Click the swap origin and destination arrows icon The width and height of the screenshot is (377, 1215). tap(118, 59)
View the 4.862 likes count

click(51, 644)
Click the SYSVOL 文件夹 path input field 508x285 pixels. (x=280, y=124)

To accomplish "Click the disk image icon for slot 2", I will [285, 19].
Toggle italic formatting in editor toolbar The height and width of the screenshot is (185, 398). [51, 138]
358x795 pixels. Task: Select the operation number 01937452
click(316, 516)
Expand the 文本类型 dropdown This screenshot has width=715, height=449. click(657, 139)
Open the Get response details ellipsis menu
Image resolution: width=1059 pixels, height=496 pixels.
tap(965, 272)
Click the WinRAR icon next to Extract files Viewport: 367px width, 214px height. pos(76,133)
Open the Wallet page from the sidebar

* * *

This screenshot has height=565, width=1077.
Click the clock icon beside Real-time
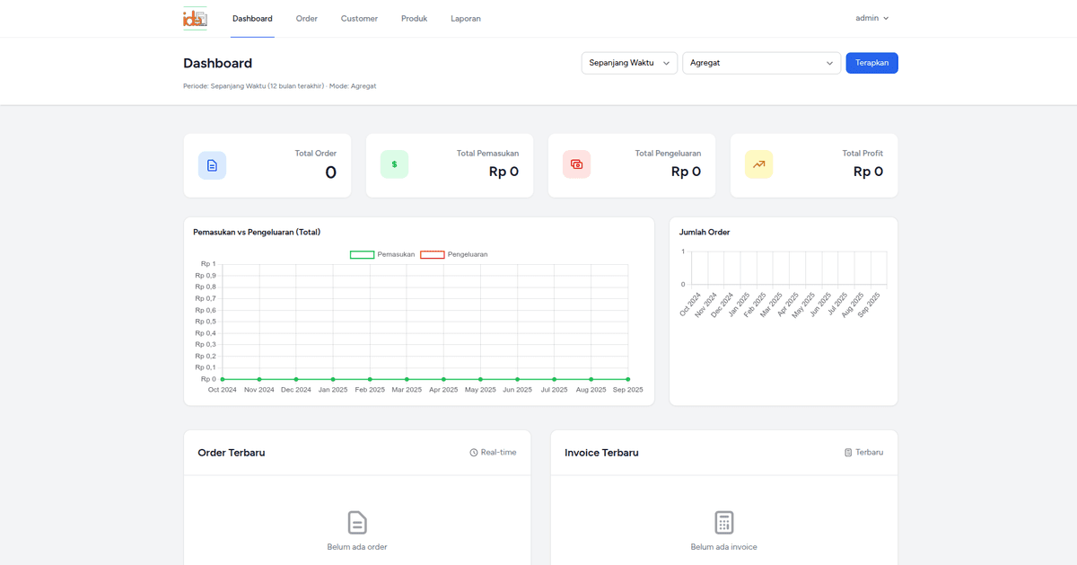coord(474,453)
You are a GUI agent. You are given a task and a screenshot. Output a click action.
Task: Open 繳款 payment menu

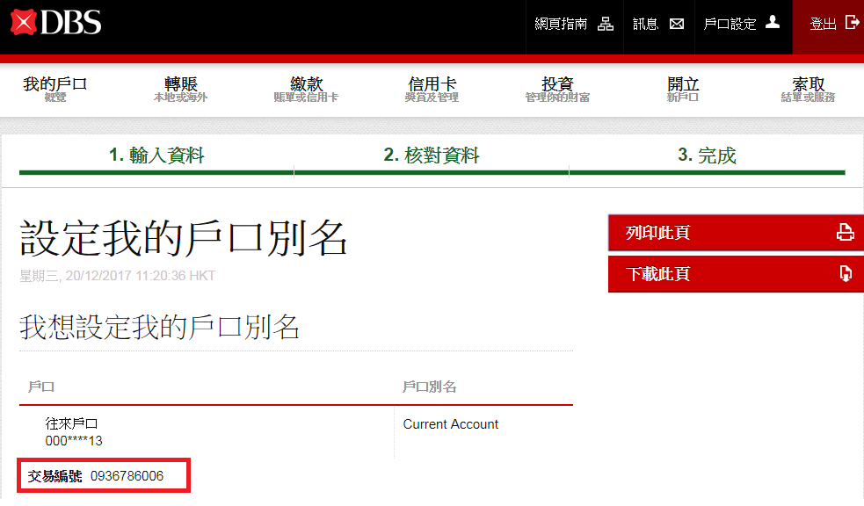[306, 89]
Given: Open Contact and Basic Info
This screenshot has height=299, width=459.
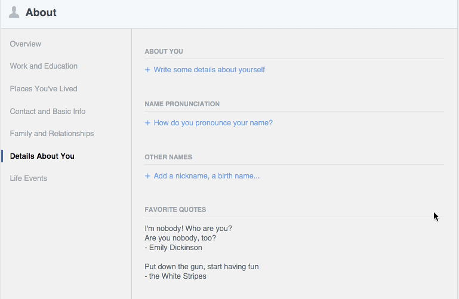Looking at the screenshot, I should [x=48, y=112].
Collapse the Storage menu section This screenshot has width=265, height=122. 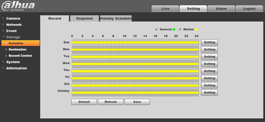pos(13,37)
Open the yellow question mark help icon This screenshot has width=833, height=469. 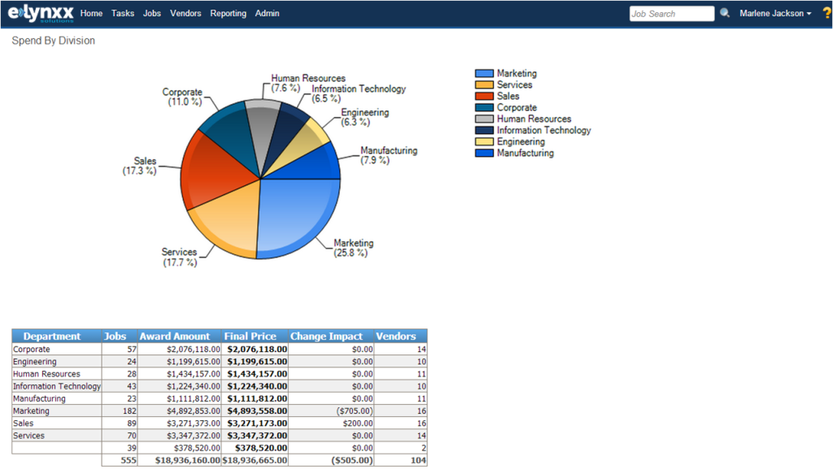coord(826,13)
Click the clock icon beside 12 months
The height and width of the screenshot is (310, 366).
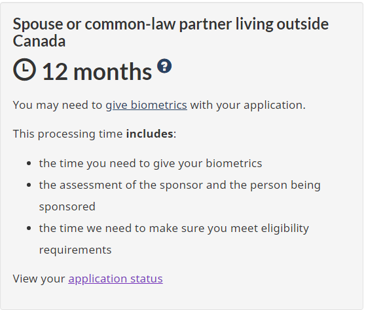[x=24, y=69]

PROBLEM DETAILS =>
Transcribe the lines above between the line holding "Click the swap" and the line holding "Open the Wallet page from the sidebar", inclusive, exactly as they stand and with nothing added.

RESPONSE AREA =>
Click the swap origin and destination arrows icon The width and height of the screenshot is (377, 1215). tap(118, 59)
View the 4.862 likes count

click(51, 644)
Click the SYSVOL 文件夹 path input field 508x285 pixels. (x=280, y=124)

To accomplish "Click the disk image icon for slot 2", I will [285, 19].
Toggle italic formatting in editor toolbar The height and width of the screenshot is (185, 398). [51, 138]
358x795 pixels. Task: Select the operation number 01937452
click(316, 516)
Expand the 文本类型 dropdown This screenshot has width=715, height=449. click(657, 139)
Open the Get response details ellipsis menu
Image resolution: width=1059 pixels, height=496 pixels.
tap(965, 272)
Click the WinRAR icon next to Extract files Viewport: 367px width, 214px height. pos(76,133)
Open the Wallet page from the sidebar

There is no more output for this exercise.